Saved data entries >>

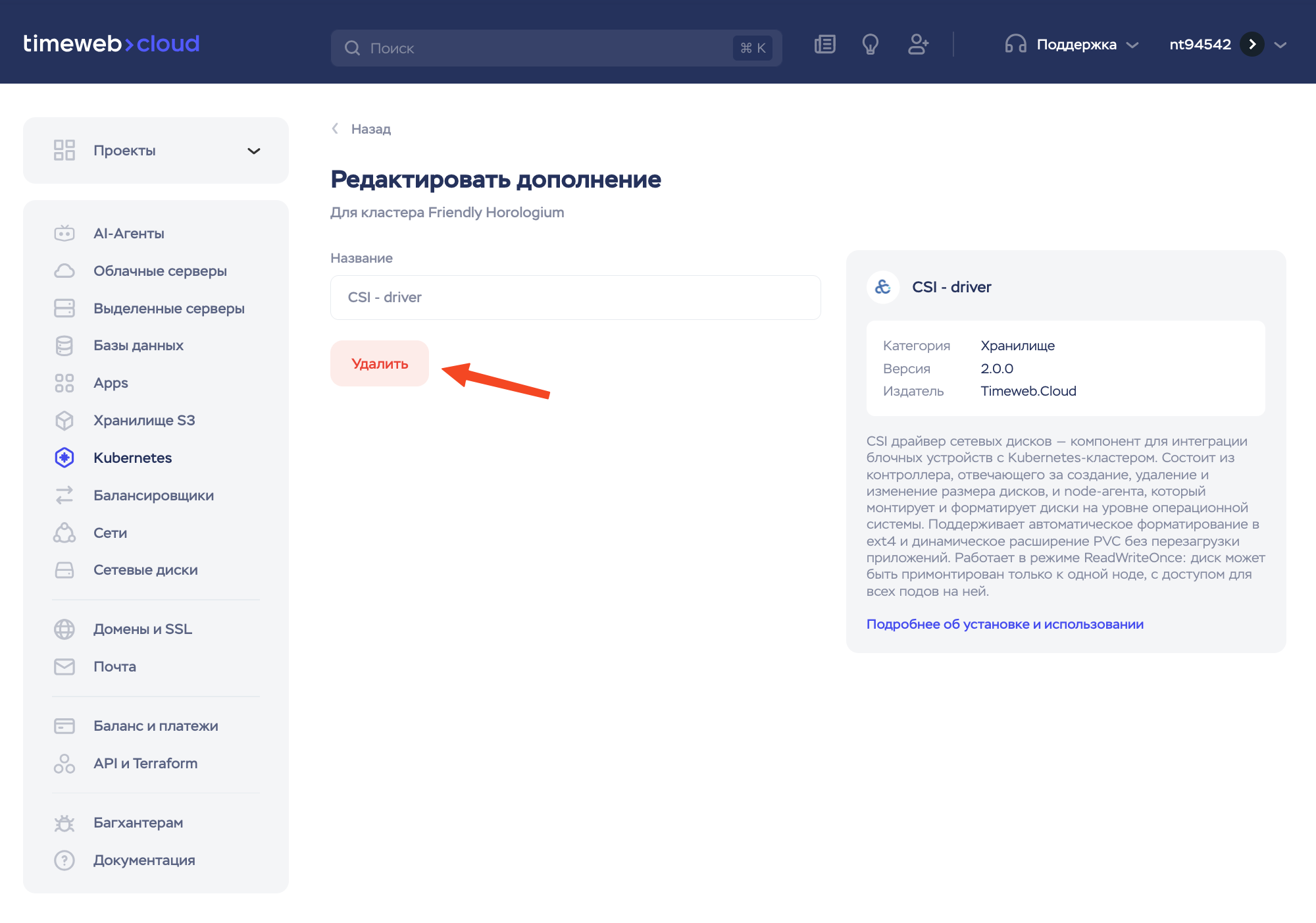1316x923 pixels.
Task: Go to Балансировщики section
Action: [x=153, y=495]
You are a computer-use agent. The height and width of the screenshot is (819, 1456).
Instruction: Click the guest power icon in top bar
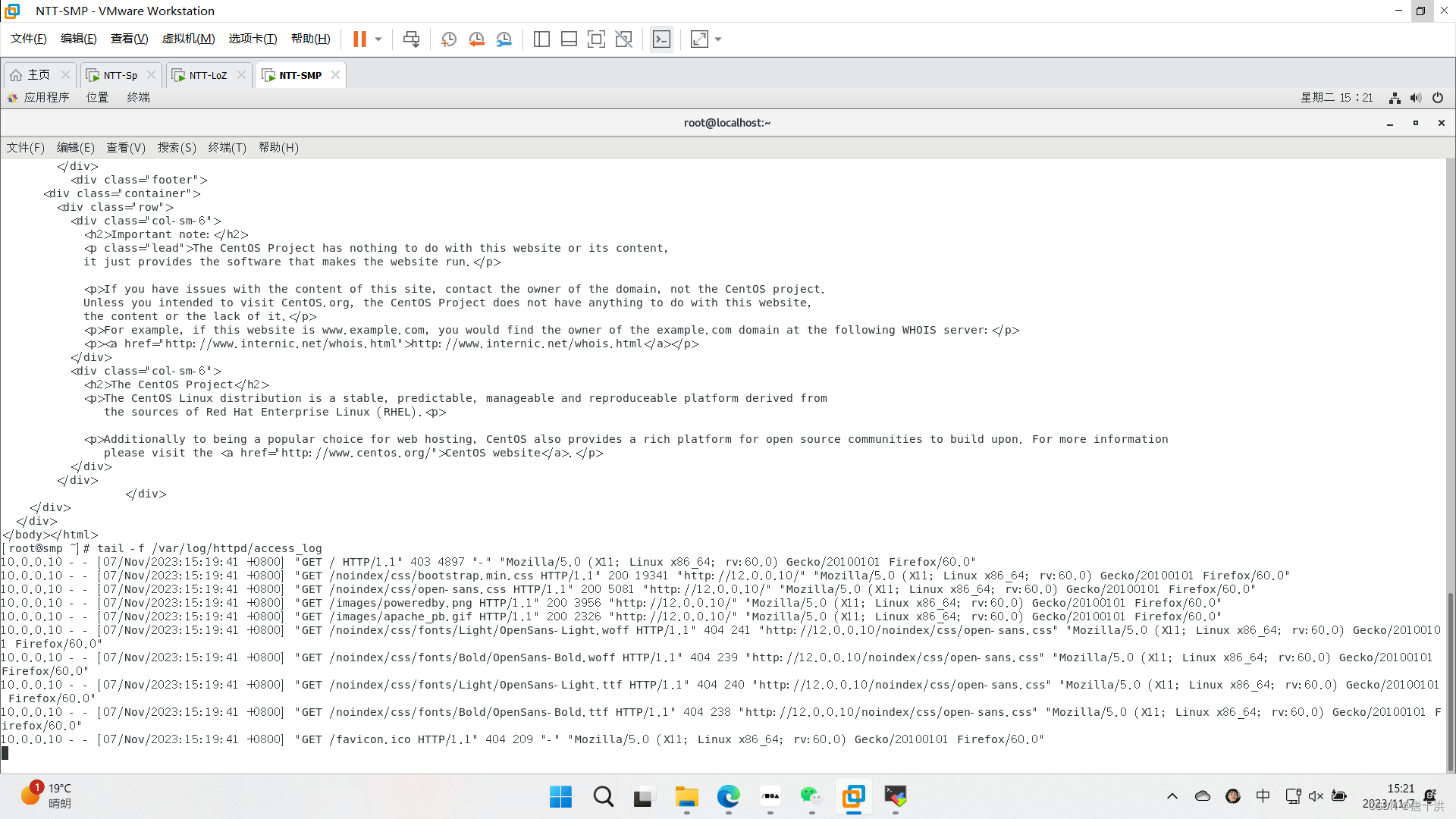1438,97
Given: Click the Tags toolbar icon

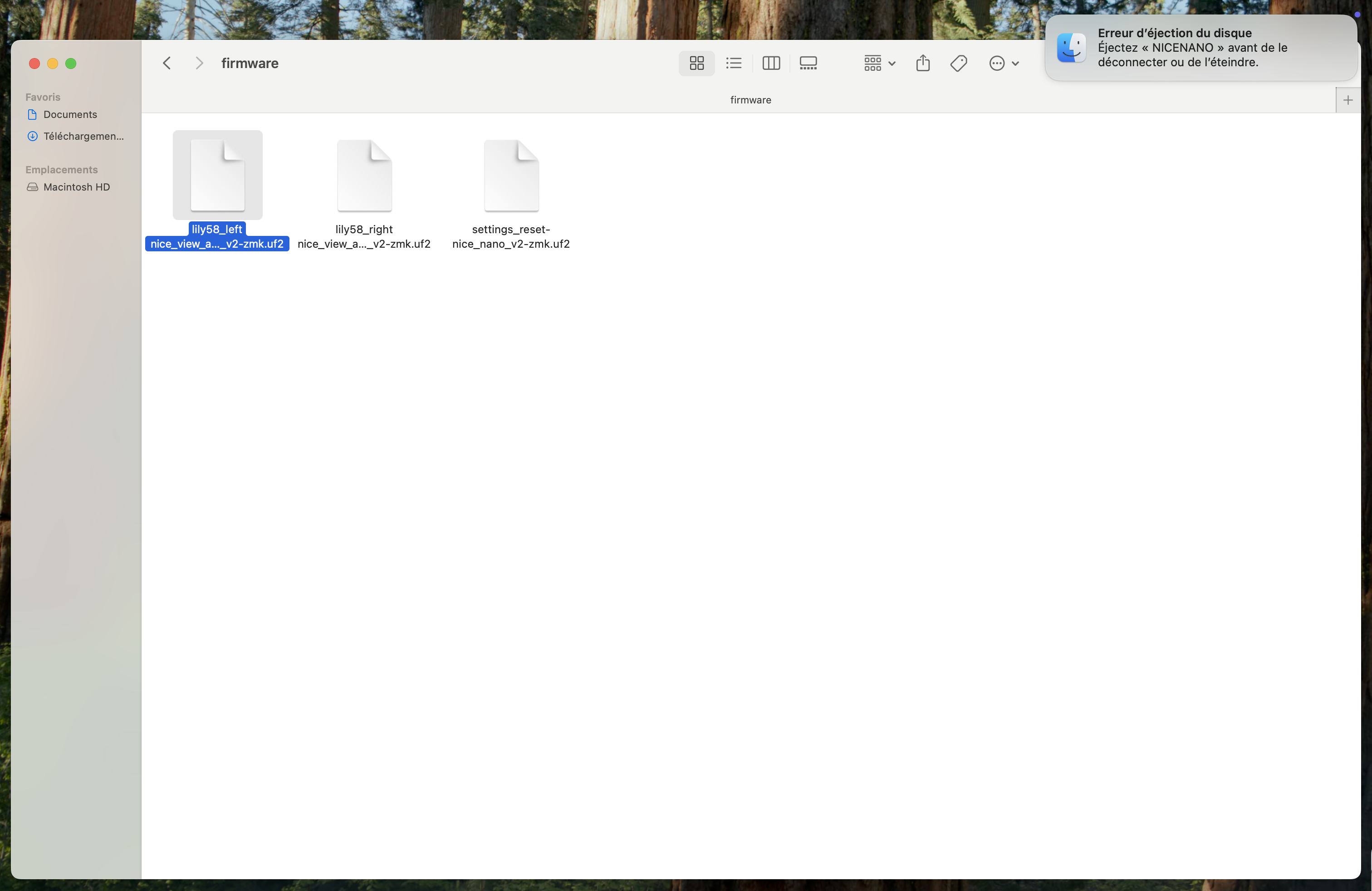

What the task asks >> Word for word, retype the lines from the one that contains "You are a computer-use" through the final line of the data, both ends included, excluding pictures.

Answer area >>
You are a computer-use agent. The height and width of the screenshot is (819, 1456).
Instruction: Click the guest power icon in top bar
1438,97
Given: Click the Tags toolbar icon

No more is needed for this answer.